Tuesday, May 8, 2012

the journey

if you happened to be in roskilde early this morning, in our neighborhood, say around seven a.m., you might have noticed us... the four americans, with two children, one on a back, one up on shoulders, running in our windbreakers and jeans (not skinny jeans mind you... which is why you might have pegged us for americans.  and also the windbreakers).  backpacks on.  willing ourselves to move just a little bit faster, or the 201 bus to move just a little bit slower, so that we might both find ourselves out in front of the super best at exactly 7:03.  and well, if you were there, you might have noticed that we made that bus and that we didn't have to wait more than 30 seconds for its arrival.  

follow us now to the bus station, adjacent to the train station, where we part ways with our early morning bus and greg runs to the station and we run to the track and again with the mental tricks of slowing down a train and speeding up the person who will call greg's number (because there's always a number) so that he might quickly buy the tickets and meet us at the track so that we can catch the 7:26 train rather than wait around for the 7:52, even though it means hopping on two more buses instead of one, but it will get us to our destination nearly an hour earlier, and that is worth the hustle.  hurry up and enjoy yourselves.  

and it works, again.  

so we are on the train.  a full train.  here is the seating arrangement now, but it is a constant game of musical chairs, mainly played by greg's parents and various newcomers who claim the seats they have reserved in advance.  


until finally an entire high school class, or maybe an entire high school boards the train a half hour before we are to disembark, and so we are all up in the aisle now, and henry is back in the ergo on my back and the high school children are cooing at him and one boy says something to me in danish and i say, "jeg kan ikke taler dansk.  kan du taler engelsk?" and he says, "nej." and so i do not know what he has said to me, until later when he taps me on the shoulder and says, "your baby is really cute." and i say to him, "so you can speak english." "yes" he says bashfully.

and then we are off the train in vejle and the students continue on to aarhus.

here we have our longest layover of any leg of any of the journeys we have thus far taken.  about 25 minutes.  we are waiting for our bus, but the bus station is a drab place to wait, even for 25 minutes, so henry and i walk to see what we can find and kathy soon joins us and we get a quick sense of the town and the church.

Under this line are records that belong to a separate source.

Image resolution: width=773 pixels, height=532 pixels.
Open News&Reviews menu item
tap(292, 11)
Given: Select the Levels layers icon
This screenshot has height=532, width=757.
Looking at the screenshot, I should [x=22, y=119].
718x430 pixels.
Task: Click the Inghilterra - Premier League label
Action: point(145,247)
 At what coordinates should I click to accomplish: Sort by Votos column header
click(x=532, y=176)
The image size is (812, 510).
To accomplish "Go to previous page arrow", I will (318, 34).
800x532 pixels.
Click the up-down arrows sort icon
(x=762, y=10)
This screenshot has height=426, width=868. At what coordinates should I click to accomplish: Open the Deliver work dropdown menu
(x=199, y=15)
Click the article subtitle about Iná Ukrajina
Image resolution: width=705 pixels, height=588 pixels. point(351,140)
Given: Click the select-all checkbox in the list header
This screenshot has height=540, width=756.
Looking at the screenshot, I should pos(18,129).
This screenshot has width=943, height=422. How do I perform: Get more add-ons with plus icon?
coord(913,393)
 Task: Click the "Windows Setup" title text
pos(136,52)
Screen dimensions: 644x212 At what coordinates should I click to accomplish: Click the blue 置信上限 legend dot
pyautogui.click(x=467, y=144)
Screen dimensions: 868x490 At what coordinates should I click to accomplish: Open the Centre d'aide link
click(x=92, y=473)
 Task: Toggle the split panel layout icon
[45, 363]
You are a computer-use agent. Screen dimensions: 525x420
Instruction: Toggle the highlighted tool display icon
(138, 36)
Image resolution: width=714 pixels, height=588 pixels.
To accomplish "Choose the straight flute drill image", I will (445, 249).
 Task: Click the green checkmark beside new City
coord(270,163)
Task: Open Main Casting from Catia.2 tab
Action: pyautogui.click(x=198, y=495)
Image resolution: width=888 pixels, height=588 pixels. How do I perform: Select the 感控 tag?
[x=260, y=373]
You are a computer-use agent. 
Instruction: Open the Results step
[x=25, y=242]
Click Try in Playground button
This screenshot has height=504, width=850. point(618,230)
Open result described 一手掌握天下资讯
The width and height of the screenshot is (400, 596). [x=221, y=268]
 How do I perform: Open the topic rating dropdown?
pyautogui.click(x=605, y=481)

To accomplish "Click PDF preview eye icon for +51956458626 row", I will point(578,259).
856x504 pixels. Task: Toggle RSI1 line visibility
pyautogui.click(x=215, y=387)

saint nicolai church.  i read later that it was built in the mid-13th century...


what i also read later is that it houses the haraldskær bog woman-- who had been preserved in a local peat bog from the iron age.  though we went inside briefly, we didn't see her.  we didn't know about her.  and i think that her presence in this church is just as compelling as all of the kings and queens buried in the domkirkke back in roskilde.


it's amazing that you can think you are just pausing at a train stop.  it's just a name really, nothing more to say about this dot on the map between point a and point b.  but if it happens to be in denmark, you might just kill time by walking into a mid-13th century church and unknowingly share a space with a bog woman for a few minutes.  well... that's okay by me!

vejle's pedestrian shopping street with a 'dutch' windmill in the distance...


i apologize for the quality of this photo, but it is the first time i've had my camera at the ready for the many, many fields of mustard we've passed through these past few days... and then it was gone.  but they are amazing.  denmark does yellow so well.


one little boy missed this particular field...



and then... one wrong bus, which was not really a wrong bus... and a concerned random stranger who has me reaffirming the inherent goodness of danes behind their sometimes skeptical glances... and we are in legoland approximately 30 seconds sooner than we would have been had we stayed on the not really wrong bus...

düsseldorf, legoland style


entranced... 


i don't think of myself as an amusement park person, but this was sort of the perfect place for william.  the rides were almost all his size.  the themes-- pirates, star wars, vikings, and um... legos... were just right.  this is a kid's vacation.  


later we are back at the hotel for a not-at-all shabby dinner buffet in the hotel's restaurant.  and, having stuffed ourselves, greg and i go for a walk while william and henry keep their grandparents entertained in the very kid friendly lobby.  

we find a forest path and walk along it, reminded a little of northern michigan... we do not often find familiar landscapes in denmark, but jutland (the peninsula we are on today) is full of them.  to me, the bus ride was all about driving through kentucky on down.  and now northern michigan.  at the start of the walk, a dead end street we were on instantly felt like a street i'd spent so many summers on in a small town of 5,000 in the middle of ohio.  not to mention patronizing probably one of the more americanized tourist destinations in denmark.  nostalgia abounds.  i guess it says something good about my scattered memories.  




on the way out of the forest we find ourselves walking through a sculpture park.

i liked these two the best...





and now i find myself at twenty past midnight, finishing this up.  awake before six, i am dreaming of sleep.